This post was co-authored by Didier Bakajika, formerly Programme Epidemiologist for NTDs at Sightsavers, and Ruth Dixon, Sightsavers’ Technical Advisor for NTD Research.
‘Test and treat’ is an alternative treatment strategy that Sightsavers is trialling in Cameroon in its work to eliminate onchocerciasis (also known as river blindness) – a disease transmitted by the bite of the black fly that allows parasitic worms to live and breed in the human body. The baby worms (microfilariae) that they produce can live up to two years and migrate around the body. When they die, they cause an inflammatory response that leads to skin rashes, lesions, intense itching and skin depigmentation. Microfilariae also migrate to the eye, where they can lead to blindness.
The usual strategy to combat onchocerciasis is to annually treat all of the eligible population (excluding young children, pregnant and breastfeeding women and people who are severely ill) with a medication called ivermectin which kills any microfilariae living in endemic regions. With test and treat, instead of giving out ivermectin to everyone, we first test them to see if they have the disease. If the test comes back positive then a course of a different medication, doxycycline, is given daily for four weeks. Doxycycline gets rid of the adult worms that are breeding and producing the microfilariae.
Test and treat is being trialled in Massangam health district in Western Cameroon. This area was chosen because it’s had many years of treatment with ivermectin but so far, transmission of onchocerciasis hasn’t been broken.

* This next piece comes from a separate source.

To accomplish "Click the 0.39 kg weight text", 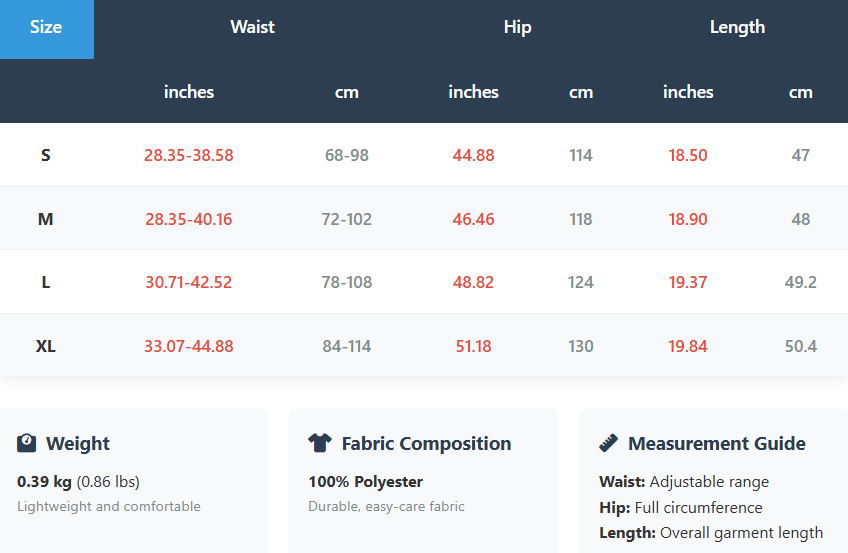I will [44, 482].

There can be many reasons for this. If people have very intense infections and there are a lot of black flies, microfilariae soon build up and transmission starts again quickly. Sometimes not enough people can be treated to really impact transmission – for example if they don’t attend due to ill health, disability or work considerations or stay away as they fear the treatment will have negative side effects. For these reasons and others, a change of strategy is required if the disease is to be eliminated.

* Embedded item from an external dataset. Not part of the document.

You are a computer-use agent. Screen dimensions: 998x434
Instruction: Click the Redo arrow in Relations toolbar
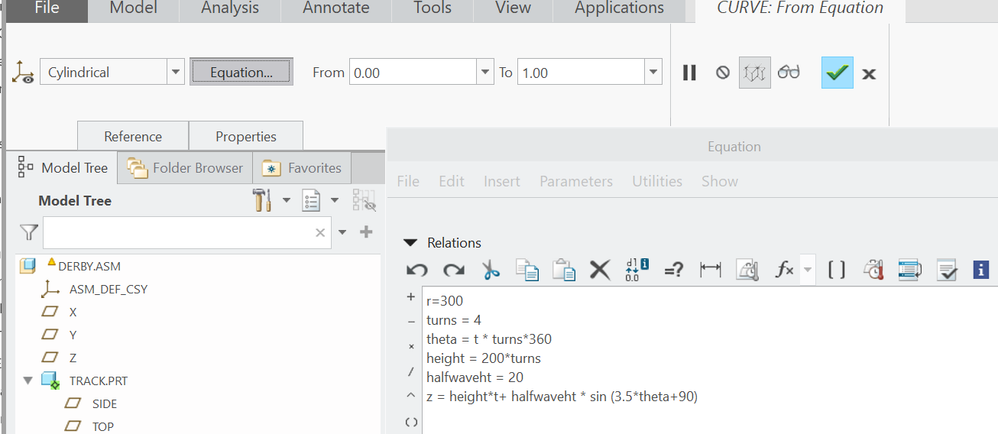pos(454,269)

The test and treat project will run over two years. There’ll be an assessment after this time where we look to see if the area is closer to reaching elimination targets, and if transmission of the disease has been broken.
As well as the test and treat initiative, we’re increasing the number of rounds of ivermectin treatment given (from one to two per year), and we’re also carrying out focused ground larviciding – which uses insecticide at sites where black flies are known to breed, killing them in their larval stage. As onchocerciasis is transmitted by the black fly bites, reducing their numbers should reduce the amount of transmission.
We’re hopeful that these new strategies will prove effective and that test and treat, complemented by larviciding, will help bring Cameroon closer to eliminating onchocerciasis by 2025.